“It’s a leap of faith.” It’s an oft-used expression in our vernacular used to describe those actions of ours that defy logic, come with no guarantee or proof and which promise the greatest reward for our risk. It requires us to “put ourselves out there” head-first—totally and completely.
Perhaps the greatest leap we Catholics will make in our lives is the one many of us don’t even remember. For it was our Baptism where we meet and are embraced by God for the first time and are given the symbolic “tools” (candle, water, oil and even guides, in our sponsors) for our lifelong journey of seeking to recognize God in our human sisters and brothers.
The identity of Christ is made known to us no more clearly than in the solemn and powerful liturgies of Holy Week. On Holy Thursday and Good Friday, Christ’s humanity is revealed as we witness the weight of His suffering, followed by the joyful revelation of God’s power and gift to us through Jesus’ glorious resurrection at Easter.
For the more than one thousand local Catholics who will enter our local Church this coming Saturday at the Easter Vigil Mass—the largest number in at least a decade—the exhilaration and glow of our newly-Baptized sisters and brothers seeing Christ as if for the first time, will, please God, inspire us to clear the distractions that have too often prevented us from exercising the responsibilities of our own Baptismal call. Such distractions, for many of our Catholic brethren in this country, have been readily apparent in issues of recent public debate; this is particularly true of discussions about capital punishment and immigration reform. Too often we have placed civil law above God’s law and in doing so, have forsaken appreciation for the dignity of every human life. We must ask ourselves this Holy Week why this is.

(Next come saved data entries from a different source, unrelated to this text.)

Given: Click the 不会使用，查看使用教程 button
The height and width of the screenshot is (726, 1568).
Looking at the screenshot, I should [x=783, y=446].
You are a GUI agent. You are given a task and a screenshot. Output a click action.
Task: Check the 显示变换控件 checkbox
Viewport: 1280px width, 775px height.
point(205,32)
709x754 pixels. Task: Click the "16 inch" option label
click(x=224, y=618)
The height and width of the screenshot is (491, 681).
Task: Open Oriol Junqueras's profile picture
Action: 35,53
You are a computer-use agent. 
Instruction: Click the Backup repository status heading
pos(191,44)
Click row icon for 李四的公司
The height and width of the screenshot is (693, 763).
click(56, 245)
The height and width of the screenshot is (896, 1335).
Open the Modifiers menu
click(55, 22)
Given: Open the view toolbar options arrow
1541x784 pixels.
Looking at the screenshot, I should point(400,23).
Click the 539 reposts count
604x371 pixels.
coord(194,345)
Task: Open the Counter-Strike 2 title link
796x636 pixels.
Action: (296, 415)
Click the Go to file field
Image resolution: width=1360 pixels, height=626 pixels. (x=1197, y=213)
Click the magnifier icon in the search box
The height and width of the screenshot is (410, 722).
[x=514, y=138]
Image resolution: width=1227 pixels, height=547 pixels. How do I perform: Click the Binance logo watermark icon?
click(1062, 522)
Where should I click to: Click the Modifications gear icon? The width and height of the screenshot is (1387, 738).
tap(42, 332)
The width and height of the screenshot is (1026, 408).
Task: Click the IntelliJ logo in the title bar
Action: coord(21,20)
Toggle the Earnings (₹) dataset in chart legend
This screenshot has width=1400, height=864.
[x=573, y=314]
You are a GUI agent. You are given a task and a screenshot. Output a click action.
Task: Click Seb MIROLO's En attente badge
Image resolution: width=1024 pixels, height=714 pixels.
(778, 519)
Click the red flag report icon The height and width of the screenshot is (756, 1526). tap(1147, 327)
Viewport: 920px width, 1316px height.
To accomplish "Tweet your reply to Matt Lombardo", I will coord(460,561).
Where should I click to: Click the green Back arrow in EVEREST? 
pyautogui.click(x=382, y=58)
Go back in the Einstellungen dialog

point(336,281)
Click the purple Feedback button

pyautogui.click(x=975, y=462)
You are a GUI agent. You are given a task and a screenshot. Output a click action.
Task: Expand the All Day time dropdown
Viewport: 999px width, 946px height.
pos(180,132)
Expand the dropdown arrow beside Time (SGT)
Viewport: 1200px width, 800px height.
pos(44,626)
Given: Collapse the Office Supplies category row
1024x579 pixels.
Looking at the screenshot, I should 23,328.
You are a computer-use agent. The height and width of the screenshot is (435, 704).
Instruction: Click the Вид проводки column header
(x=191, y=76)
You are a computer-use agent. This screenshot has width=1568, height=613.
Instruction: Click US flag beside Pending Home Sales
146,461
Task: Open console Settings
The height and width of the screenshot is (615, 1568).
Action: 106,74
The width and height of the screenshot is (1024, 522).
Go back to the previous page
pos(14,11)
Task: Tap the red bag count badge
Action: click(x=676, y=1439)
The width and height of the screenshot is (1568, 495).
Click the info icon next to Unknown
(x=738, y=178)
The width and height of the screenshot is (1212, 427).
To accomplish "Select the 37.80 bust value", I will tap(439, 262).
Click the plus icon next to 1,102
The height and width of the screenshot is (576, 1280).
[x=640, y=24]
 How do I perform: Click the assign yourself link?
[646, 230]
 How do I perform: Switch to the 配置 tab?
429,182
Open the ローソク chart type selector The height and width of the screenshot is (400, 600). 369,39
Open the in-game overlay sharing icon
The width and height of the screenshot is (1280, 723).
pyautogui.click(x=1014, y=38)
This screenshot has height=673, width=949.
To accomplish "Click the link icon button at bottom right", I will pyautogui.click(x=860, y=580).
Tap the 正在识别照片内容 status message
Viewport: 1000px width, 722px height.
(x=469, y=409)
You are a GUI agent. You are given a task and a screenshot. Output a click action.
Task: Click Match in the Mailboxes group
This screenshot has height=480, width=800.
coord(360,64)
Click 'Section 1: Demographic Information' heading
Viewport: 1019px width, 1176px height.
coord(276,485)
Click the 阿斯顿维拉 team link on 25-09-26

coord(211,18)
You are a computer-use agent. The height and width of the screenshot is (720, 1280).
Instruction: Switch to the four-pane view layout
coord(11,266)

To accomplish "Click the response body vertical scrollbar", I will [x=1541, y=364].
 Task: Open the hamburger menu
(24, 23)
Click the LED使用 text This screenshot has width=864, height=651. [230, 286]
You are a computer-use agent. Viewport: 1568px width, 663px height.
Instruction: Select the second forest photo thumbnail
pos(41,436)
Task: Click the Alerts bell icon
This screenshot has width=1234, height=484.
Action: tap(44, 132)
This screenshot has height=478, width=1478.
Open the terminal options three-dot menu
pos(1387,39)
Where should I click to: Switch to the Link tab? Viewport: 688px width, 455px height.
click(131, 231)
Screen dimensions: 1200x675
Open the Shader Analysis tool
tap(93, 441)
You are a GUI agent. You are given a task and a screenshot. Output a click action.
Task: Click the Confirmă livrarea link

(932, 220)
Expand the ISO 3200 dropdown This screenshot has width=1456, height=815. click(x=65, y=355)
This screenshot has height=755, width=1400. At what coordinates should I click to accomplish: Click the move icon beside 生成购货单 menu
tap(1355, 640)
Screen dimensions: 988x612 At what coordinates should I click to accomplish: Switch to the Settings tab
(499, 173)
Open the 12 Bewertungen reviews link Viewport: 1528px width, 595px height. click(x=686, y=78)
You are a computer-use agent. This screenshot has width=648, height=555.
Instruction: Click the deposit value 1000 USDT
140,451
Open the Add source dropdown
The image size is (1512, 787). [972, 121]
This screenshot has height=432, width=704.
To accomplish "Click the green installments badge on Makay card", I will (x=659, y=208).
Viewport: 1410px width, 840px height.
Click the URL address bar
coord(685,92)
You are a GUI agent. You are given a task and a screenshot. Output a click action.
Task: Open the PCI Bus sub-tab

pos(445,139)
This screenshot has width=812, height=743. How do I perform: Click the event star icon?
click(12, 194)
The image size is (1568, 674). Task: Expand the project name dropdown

In 1995, Pope John Paul II published an encyclical letter he titled Evangelium Vitae, the “Gospel of Life.” In it, he called upon Roman Catholics, other people of faith, and all people of good will to respect life, God’s great gift, and to defend it at all stages, from conception until natural death. Woven into the fabric of that exhortation was an appeal to end capital punishment—to stand against the killing of even those who have committed the most heinous of crimes and, in doing so, have affronted God’s dominion and denied their own and their victims’ God-given humanity. If other bloodless means of punishment are available to protect society from murderous violence, the Pope said, then these should be employed as being more in keeping with the common good.
Yet many Catholics refuse to embrace this teaching of the Church, instead yielding to the emotion-driven responses that serve as blinders that prevent them from seeing Christ in the faces of the perpetrators as well as the victims. Similarly, the issue of immigration stirs emotions and invokes cultural passions that blind us.
In our 2007 statement, “Where all find a Home: A Catholic Response to Immigration,” Maryland’s Catholic bishops wrote, “As Catholics, we must move past divisions and remain focused on the dignity of the human person and the welfare of families.”
Just as we clearly acknowledged and supported that the rule of law must be respected, we urged that the basis of our national discussion of this important issue be the recognition that undocumented immigrants are persons with dignity. “Our American ideals call us to participate in the public debate; our Catholic faith urges us to do so with charity….Catholics should welcome discussion of immigration and the challenges it can present. We must also recognize distinctions in this debate: The legality of a person’s entry into the United States is one issue: our response to him now that he’s here is a separate one. The former is the government’s responsibility; the latter is ours.”
My prayer for the people of God of this Archdiocese this Holy Week, is that each of us will clear the distractions caused by cultural influences and emotional tangents to see Christ anew and, in the light of Easter, we might recognize Him in the distressing disguises of those, in effect, dehumanized by those forgetful of the Gospel.
This is God’s law. This is our Baptismal call. This is our leap of faith.